Wichtigster Punkt der Tagesordnung dieser sehr harmonischen Mitgliederversammlung war dann die turnusgemäße Neuwahl. Hier wurde der gesamte geschäftsführende Vorstand mit 1. Vorstand Ernst Holy, 2. Vorstand Alexander Uhrle, 3. Vorstand Thea Egermann, Schriftführer Jürgen Feldmeier und Schatzmeister Günther Seydel einstimmig wiedergewählt. Von den bisher vier Beiräten hatten sich Julia Uhrle und Günther Christmann nicht mehr zur Wahl gestellt – sie wurden mit Applaus und einer Flasche Sekt verabschiedet. So wurden ebenfalls einstimmig Angelika Lausser und Werner Lindner bestätigt und Dieter Frei, Achim Gelhaar und Stephan Kopetzky neu in den Beirat gewählt. Besonders stolz präsentierte die alte und neue Vorstandschaft dann mit Julia Egermann, Caro Merath, Jens Schnettler, Friedemann Scholz und Werner Stumpe fünf neue Beisitzer, die den Vorstand projektbezogen unterstützen werden. Sie alle sind bereits in den verschiedenen Veranstaltungen der KI in führenden Funktionen eingebunden.

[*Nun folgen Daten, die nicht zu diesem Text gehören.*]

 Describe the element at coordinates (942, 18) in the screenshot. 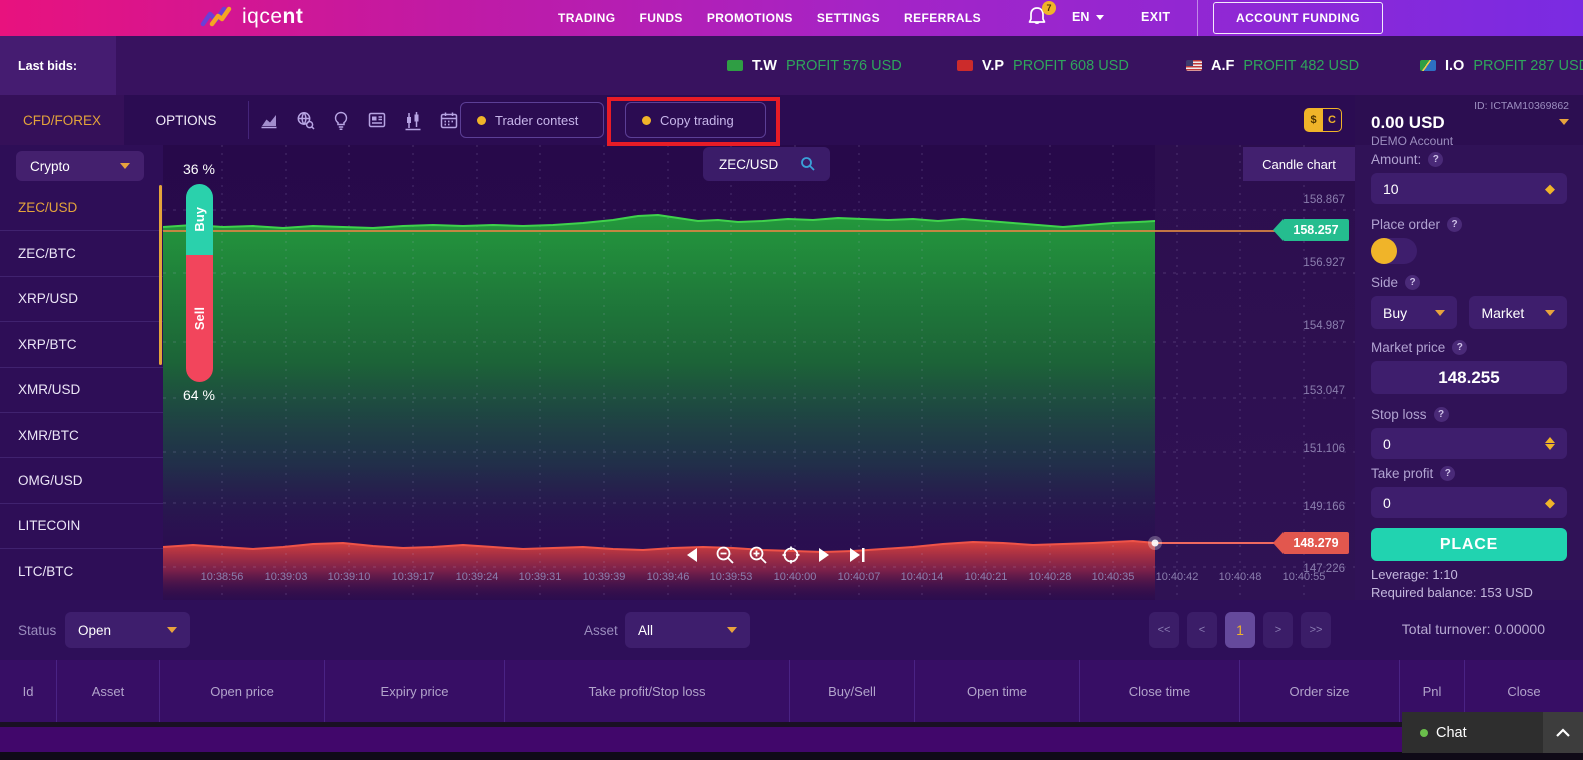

Somit konnte die Kaufbeurer Initiative im Jubiläumsjahr alle 15 möglichen Positionen der erweiterten Vorstandschaft bestens besetzen und kann so in den nächsten drei Jahren der neuen Wahlperiode alle anstehenden Aufgaben meistern.

 

Mit einer kleinen Beitragserhöhung um 5,-- € sowohl für Einzelmitglieder als auch für Ehepaare will die Vorstandschaft die Mitgliedschaft für Ehepaare noch interessanter machen und gleichzeitig trotz sehr guter Kassenlage weitere Freiräume einerseits für vereinsinterne Veranstaltungen, andererseits aber auch für noch stärkeres soziales Engagement schaffen. Der Ausblick auf das anstehende Jubiläumsjahr mit vielen Veranstaltungen rund um die Höhepunkte Lebende Krippe, Lagerleben und Sommerfest rundete eine gelungene und zeitlich straff geführte Versammlung ab.

 

Foto: H. Körber

Kaufbeurer Initiative besucht das Puppentheater Kaufbeuren

Am vergangenen Samstag besuchte die Kaufbeurer Initiative e. V. mit rund 50 Personen das bekannte Kaufbeurer Puppentheater. Die auf etwa 1,5 Stunden gekürzte Fassung der Zauberflöte von Wolfgang Amadeus Mozart begeisterte alle Anwesenden. Die liebevoll vorgetragene Oper sorgte durch eine herausragende Arbeit der insgesamt 14 (!) Figurenspieler für höchste Unterhaltung. Gerade der etwas vorlaute Papageno kam bei den Zuschauern besonders gut. Nach der Vorstellung gab es noch Führungen durch das Puppentheater und einen Blick hinter die Kulissen. Sämtliche Figurenspieler und Helfer arbeiten ehrenamtlich und üben bis zu dreimal die Woche. Es wird keine Figur von nur einer Person gespielt, sondern es finden während der Darstellung Übergaben der Puppen statt, wovon der Zuschauer nichts merkte. Nach der kulturellen Unterhaltung lud die KI noch zu einer Verköstigung in Form von kleinen Häppchen und Getränken ein.
Die Besucher der KI waren sich einig: Das Kaufbeurer Puppentheater ist der berühmten Augsburger Puppenkiste ebenbürtig.

Die Kaufbeurer Initiative e. V. bedankt sich herzlich beim Team des Kaufbeurer Puppentheaters sowie den Helfern, die einen wunderbaren Abend ermöglichten.